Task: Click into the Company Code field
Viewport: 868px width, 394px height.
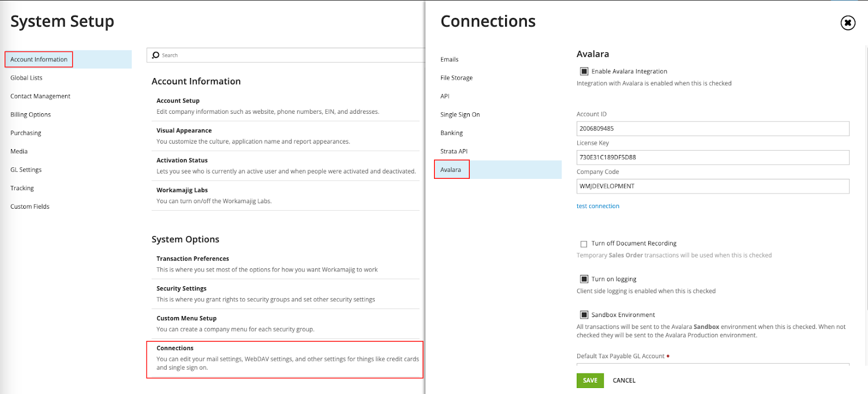Action: (x=712, y=186)
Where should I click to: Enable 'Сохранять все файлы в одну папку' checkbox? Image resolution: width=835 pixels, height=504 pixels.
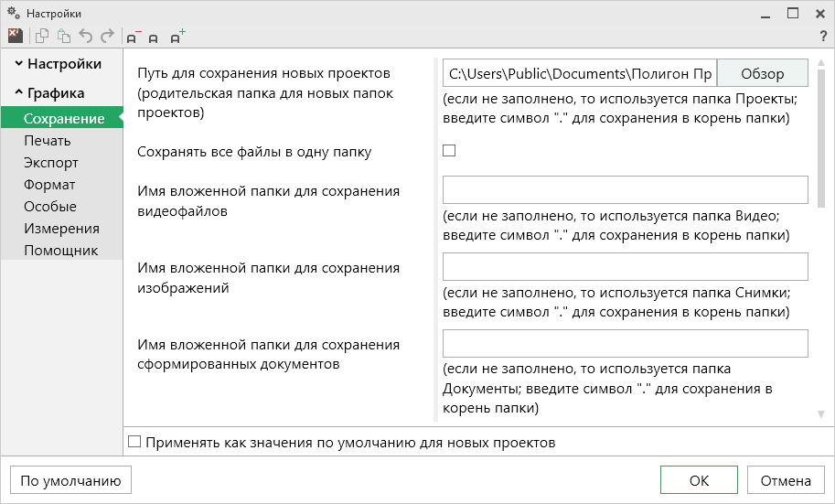pos(449,151)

|---|

If a picture appears in the data, omit it; transcribe all the rest exactly.

■ ANSWER AREA:
Task: Click into the Company Code field
Viewport: 868px width, 394px height.
Action: (x=712, y=186)
Where should I click to: Enable 'Сохранять все файлы в одну папку' checkbox? Image resolution: width=835 pixels, height=504 pixels.
pos(449,151)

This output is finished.